[Records locating words and elements]

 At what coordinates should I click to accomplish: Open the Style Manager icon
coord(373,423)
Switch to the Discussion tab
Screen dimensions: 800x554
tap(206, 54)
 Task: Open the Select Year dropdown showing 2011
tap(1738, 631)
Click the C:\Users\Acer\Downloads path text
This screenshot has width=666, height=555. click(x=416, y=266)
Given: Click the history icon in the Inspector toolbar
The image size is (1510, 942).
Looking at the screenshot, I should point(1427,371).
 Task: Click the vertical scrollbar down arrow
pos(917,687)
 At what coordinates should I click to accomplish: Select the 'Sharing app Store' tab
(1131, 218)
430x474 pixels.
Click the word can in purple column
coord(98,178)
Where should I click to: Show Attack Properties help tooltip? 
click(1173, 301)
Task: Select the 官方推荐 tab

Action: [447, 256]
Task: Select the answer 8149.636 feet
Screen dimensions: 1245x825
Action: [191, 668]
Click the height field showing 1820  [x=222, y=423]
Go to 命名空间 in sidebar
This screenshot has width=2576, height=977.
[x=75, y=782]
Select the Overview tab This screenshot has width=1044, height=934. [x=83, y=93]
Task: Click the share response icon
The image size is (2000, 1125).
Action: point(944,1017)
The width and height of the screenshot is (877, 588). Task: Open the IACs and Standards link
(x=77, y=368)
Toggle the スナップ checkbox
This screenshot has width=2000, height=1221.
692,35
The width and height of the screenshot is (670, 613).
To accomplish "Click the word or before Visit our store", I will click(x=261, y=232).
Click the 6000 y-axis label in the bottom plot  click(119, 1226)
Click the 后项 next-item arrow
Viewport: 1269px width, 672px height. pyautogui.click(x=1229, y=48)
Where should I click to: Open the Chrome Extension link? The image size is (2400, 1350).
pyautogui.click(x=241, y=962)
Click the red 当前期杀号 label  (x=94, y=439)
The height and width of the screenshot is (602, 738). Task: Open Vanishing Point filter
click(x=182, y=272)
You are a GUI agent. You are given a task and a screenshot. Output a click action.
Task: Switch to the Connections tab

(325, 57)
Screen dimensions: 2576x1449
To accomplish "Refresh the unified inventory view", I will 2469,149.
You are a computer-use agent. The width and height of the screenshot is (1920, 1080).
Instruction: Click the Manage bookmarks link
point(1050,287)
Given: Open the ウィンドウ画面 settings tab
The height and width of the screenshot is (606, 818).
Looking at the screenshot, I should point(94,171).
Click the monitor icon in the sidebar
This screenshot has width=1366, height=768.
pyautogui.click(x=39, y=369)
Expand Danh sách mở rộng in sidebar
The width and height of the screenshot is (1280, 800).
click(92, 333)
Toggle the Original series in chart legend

### PROBLEM DETAILS:
Rewrite all of the records above with "sidebar" changed to "side panel" everywhere and nothing else altered.

### SOLUTION:
 At what coordinates should I click to accomplish: Open the Style Manager icon
coord(373,423)
Switch to the Discussion tab
Screen dimensions: 800x554
tap(206, 54)
 Task: Open the Select Year dropdown showing 2011
tap(1738, 631)
Click the C:\Users\Acer\Downloads path text
This screenshot has width=666, height=555. click(x=416, y=266)
Given: Click the history icon in the Inspector toolbar
The image size is (1510, 942).
Looking at the screenshot, I should point(1427,371).
 Task: Click the vertical scrollbar down arrow
pos(917,687)
 At what coordinates should I click to accomplish: Select the 'Sharing app Store' tab
(1131, 218)
430x474 pixels.
Click the word can in purple column
coord(98,178)
Where should I click to: Show Attack Properties help tooltip? 
click(1173, 301)
Task: Select the 官方推荐 tab

Action: [447, 256]
Task: Select the answer 8149.636 feet
Screen dimensions: 1245x825
Action: [191, 668]
Click the height field showing 1820  [x=222, y=423]
Go to 命名空间 in side panel
This screenshot has width=2576, height=977.
[x=75, y=782]
Select the Overview tab This screenshot has width=1044, height=934. [x=83, y=93]
Task: Click the share response icon
The image size is (2000, 1125).
Action: point(944,1017)
The width and height of the screenshot is (877, 588). Task: Open the IACs and Standards link
(x=77, y=368)
Toggle the スナップ checkbox
This screenshot has width=2000, height=1221.
692,35
The width and height of the screenshot is (670, 613).
To accomplish "Click the word or before Visit our store", I will click(x=261, y=232).
Click the 6000 y-axis label in the bottom plot  click(119, 1226)
Click the 后项 next-item arrow
Viewport: 1269px width, 672px height. pyautogui.click(x=1229, y=48)
Where should I click to: Open the Chrome Extension link? The image size is (2400, 1350).
pyautogui.click(x=241, y=962)
Click the red 当前期杀号 label  (x=94, y=439)
The height and width of the screenshot is (602, 738). Task: Open Vanishing Point filter
click(x=182, y=272)
You are a GUI agent. You are given a task and a screenshot. Output a click action.
Task: Switch to the Connections tab

(325, 57)
Screen dimensions: 2576x1449
To accomplish "Refresh the unified inventory view", I will 2469,149.
You are a computer-use agent. The width and height of the screenshot is (1920, 1080).
Instruction: Click the Manage bookmarks link
point(1050,287)
Given: Open the ウィンドウ画面 settings tab
The height and width of the screenshot is (606, 818).
Looking at the screenshot, I should point(94,171).
Click the monitor icon in the side panel
This screenshot has width=1366, height=768.
pyautogui.click(x=39, y=369)
Expand Danh sách mở rộng in side panel
The width and height of the screenshot is (1280, 800).
click(92, 333)
Toggle the Original series in chart legend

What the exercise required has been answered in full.